Simplifying
Assumptions

Momentum, Curveball and Nesterov Acceleration

by Tim Cooijmans on 2019-02-26

This post explores some relationships between the recent Curveball optimization method (arXiv or more recently OpenReview) and Nesterov momentum (as popularized by Sutskever et al., 2013).

Suppose we are iteratively optimizing a scalar-valued function $f(x)$ wrt $x$ by gradient descent. We wish to take a step $z$ that minimizes $f(x+z)$, whose Taylor series is given by

\[f(x+z) = f(x) + z^\top f'(x) + \frac{1}{2} z^\top f''(x) z + \cdots\]

where $f’(x)$ denotes the gradient of $f$ evaluated at $x$, and similarly \(f''(x)\) is the Hessian.

Second-order methods locally model $f(x)$ by a second-order approximation $\hat f$:

\[\hat f(x+z) = f(x) + z^\top f'(x) + \frac{1}{2} z^\top f''(x) z,\]
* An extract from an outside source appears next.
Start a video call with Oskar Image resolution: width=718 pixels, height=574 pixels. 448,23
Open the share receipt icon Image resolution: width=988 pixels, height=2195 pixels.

which has a single stationary point at

\[z^\star = (f''(x))^{-1} f'(x)\]

If \(f''(x)\) is PSD, i.e. $f$ is convex around $x$, then $z^\star$ is the minimum of $\hat f$, and hence the optimal step under this model. However, multiplying by the inverse Hessian is expensive.

The authors of Curveball propose instead to solve for $z^\star$ by gradient descent, and to interleave this inner optimization with the outer optimization over $x$:

\[\begin{align} z_{t+1} &= \rho z_t - \beta \frac{\partial \hat f}{\partial z}(x_t + z_t) \\ x_{t+1} &= x_t + z_{t+1} \end{align}\]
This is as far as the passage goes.